Testo fornito.
^^^^^^^^

Pubblicato in Giappone per la prima volta nel 1965, L’inganno delle sciamane mette in scena, nei palazzi splendidamente adornati e carichi di segreti della corte del periodo Heian, l’indimenticabile storia d’amore tra l’Imperatore Ichijō (980-1011) e la sua Prima Consorte Teishi, e la sottile lotta politica messa in atto dal potente Cancelliere Michinaga per dividerli.
La strategia dell’alto funzionario passerà per il corpo e per le labbra di ingannevoli sciamane, due sorelle che loro malgrado diverranno potenti guardiane di verità e menzogne, nonché autentico cuore di una storia memorabile che ha attraversato i secoli fino a giungere a noi grazie alla limpida scrittura di Fumiko Enchi. Attraverso un intreccio sul limitare tra verità storica e romanzo, in un ordito delicato e potente, Namamiko monogatari viene consegnato ai lettori contemporanei come un’esperienza letteraria di rara intensità.
Fumiko Enchi (1905-1986) è stata una celebre sceneggiatrice e scrittrice, una delle più importanti voci femminili giapponesi del periodo Shōwa e una delle prime donne a vincere il Noma Literary Prize. Nel 2017 Safarà Editore ha ripubblicato uno dei suoi romanzi più celebri, Onnazaka, nell’ormai classica traduzione di Lydia Origlia, mentre nel 2018 ha pubblicato la prima traduzione di Namamiko. L’inganno delle sciamane. Saimu, il suo ultimo romanzo, è di prossima pubblicazione per Safarà Editore.
«La scrittura di Enchi ha la stessa fluidità amniotica di Tolstoj, un’immersione quasi fisica e fluttuante nell’habitat della storia».
The American Reader
«La sensibilità femminile si fa acuta fino a sfiorare o oltrepassare la soglia del soprannaturale, per diventare strumento di resistenza, vendetta o semplicemente di espressione di sé».
Dall’introduzione di Giorgio Amitrano
«L’antica corte imperiale di Kyoto e il mondo del Genji Monogatari, visti dalla parte delle donne. Sovrane e nobili dame di compagnia, ma anche ancelle e sciamane. In questo romanzo di grande forza emotiva, Enchi Fumiko crea personaggi femminili che sfatano gli archetipi patriarcali della tradizione letteraria giapponese».
Antonietta Pastore
«Grazie al tramite della letteratura classica, sensualità e spiritualità si fondono nei lavori di Enchi. Dopo di lei, nella letteratura giapponese non si vedrà più un linguaggio come il suo, così profondamente influenzato dallo studio dei classici, ricco di sfumature, e di personalità».
Mishima Yukio
«Il lavoro di Enchi merita un’attenta analisi per le sue impeccabili riflessioni sulle donne intrappolate nella rete del dominio maschile, e sui loro oscuri tentativi per ottenere il controllo».

^^^^^^^^

Compito da svolgere.
Secondo il testo fornito, in quale anno il romanzo L’inganno delle sciamane è stato pubblicato per la prima volta in Giappone?

Estratto della fonte.
^^^^^^^^

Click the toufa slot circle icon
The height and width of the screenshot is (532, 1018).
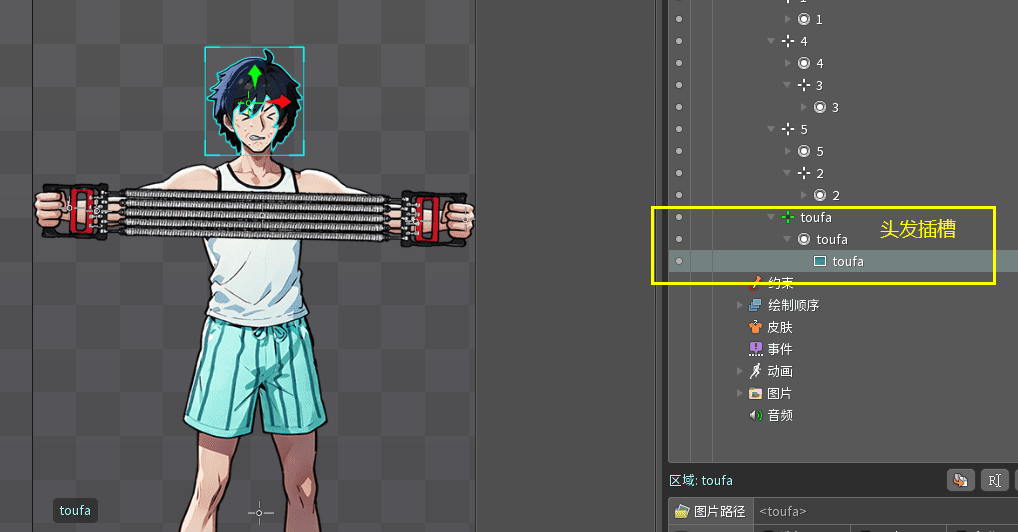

^^^^^^^^

Risposta al compito.
Nel 1965.